Ile Maurice: Le facteur ethnopolitique

KC Ranzé ! Les macadams insurmontables lors des laborieuses tractations pour conclure l'alliance électorale PTr-MMM-PMSD/35-17-8 étaient annonciateurs du phénomène Décomposition-Recomposition du paysage politique. Alors que le gouvernement MSM regardait le bloc de l'opposition parlementaire se décomposer avec délectation, des émissaires du Sun Trust tentaient de recomposer avec les politiciens de la place qui sont à la recherche de tickets ou de jobs.

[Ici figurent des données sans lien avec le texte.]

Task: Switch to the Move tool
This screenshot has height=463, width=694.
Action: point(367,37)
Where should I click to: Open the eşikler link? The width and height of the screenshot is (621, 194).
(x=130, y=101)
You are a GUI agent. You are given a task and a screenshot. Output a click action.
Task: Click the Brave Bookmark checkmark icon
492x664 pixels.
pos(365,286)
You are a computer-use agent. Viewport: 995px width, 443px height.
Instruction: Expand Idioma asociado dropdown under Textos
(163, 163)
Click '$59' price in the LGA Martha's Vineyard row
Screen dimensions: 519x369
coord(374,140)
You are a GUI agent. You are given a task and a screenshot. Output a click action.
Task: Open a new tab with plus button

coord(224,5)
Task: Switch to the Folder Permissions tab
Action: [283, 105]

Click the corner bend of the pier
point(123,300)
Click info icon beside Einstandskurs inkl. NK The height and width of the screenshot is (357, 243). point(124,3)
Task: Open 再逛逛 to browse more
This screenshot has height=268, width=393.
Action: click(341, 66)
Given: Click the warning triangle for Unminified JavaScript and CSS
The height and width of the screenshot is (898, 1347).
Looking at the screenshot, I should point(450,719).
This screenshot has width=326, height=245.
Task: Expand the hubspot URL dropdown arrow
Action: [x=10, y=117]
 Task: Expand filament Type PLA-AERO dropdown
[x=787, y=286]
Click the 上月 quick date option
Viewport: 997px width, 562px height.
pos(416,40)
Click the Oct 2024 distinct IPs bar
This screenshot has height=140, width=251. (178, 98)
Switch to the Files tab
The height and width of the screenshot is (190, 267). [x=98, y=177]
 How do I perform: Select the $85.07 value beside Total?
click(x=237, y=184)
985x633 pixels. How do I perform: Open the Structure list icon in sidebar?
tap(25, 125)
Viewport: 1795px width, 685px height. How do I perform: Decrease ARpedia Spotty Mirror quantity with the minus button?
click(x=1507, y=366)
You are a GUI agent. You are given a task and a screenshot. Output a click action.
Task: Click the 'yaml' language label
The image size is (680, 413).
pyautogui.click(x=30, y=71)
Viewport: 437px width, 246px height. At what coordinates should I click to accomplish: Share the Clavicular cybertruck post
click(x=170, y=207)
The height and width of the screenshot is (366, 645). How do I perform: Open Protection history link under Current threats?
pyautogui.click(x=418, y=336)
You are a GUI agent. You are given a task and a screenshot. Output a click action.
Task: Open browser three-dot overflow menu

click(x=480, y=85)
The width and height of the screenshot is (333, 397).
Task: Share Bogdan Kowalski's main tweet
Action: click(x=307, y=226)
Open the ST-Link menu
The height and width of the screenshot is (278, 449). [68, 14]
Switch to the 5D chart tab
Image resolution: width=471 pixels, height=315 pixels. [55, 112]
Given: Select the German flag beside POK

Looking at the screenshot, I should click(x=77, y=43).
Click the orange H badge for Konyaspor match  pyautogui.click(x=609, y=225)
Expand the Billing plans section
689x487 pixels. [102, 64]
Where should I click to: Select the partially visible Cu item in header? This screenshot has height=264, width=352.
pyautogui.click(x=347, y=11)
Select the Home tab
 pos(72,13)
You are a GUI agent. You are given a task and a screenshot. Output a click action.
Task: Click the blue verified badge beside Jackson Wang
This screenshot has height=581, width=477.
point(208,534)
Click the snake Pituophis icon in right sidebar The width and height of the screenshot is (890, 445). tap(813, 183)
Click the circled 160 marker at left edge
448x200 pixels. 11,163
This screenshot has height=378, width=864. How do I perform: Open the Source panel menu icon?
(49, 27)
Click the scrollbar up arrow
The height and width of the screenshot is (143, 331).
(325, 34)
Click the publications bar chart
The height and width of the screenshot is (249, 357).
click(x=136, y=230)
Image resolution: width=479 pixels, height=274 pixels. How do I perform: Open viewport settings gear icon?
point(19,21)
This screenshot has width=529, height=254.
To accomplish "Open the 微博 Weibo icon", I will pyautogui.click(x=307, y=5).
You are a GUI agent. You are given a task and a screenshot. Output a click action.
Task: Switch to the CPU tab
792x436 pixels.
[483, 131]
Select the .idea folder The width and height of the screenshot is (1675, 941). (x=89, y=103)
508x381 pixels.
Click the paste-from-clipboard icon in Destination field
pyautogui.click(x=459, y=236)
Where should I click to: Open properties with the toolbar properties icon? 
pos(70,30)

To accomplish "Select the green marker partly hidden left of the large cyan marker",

La démission, hier, des députés bleus Richard Duval et Khushal Lobine vient davantage changer la configuration et rendre la situation extrêmement volatile. Tout va très vite ces temps-ci, peut-être même trop vite pour que le grand public puisse suivre toutes les actualités politiques qui s'enchaînent depuis dimanche - quand le divorce du «trouple» PTr-MMM-PMSD a été annoncé, quelques heures seulement après que le Premier ministre avait tactiquement flatté le leader de l'opposition pour son discours à l'occasion du nouvel an tamoul, sachant que ce dernier allait tenter de finaliser son accord électoral avec Ramgoolam et Bérenger.

Comme prévu, dès dimanche soir, le PMSD et le MMM n'ont pas tardé à se renvoyer la responsabilité de la cassure, en laissant soigneusement le PTr à l'abri des critiques entre ex-amants.

Duval n'est pas passé par quatre chemins pour affirmer que c'est «impossible» de travailler avec Bérenger, alors que les porte-voix crachaient sur l'ex-partenaire devenu adversaire.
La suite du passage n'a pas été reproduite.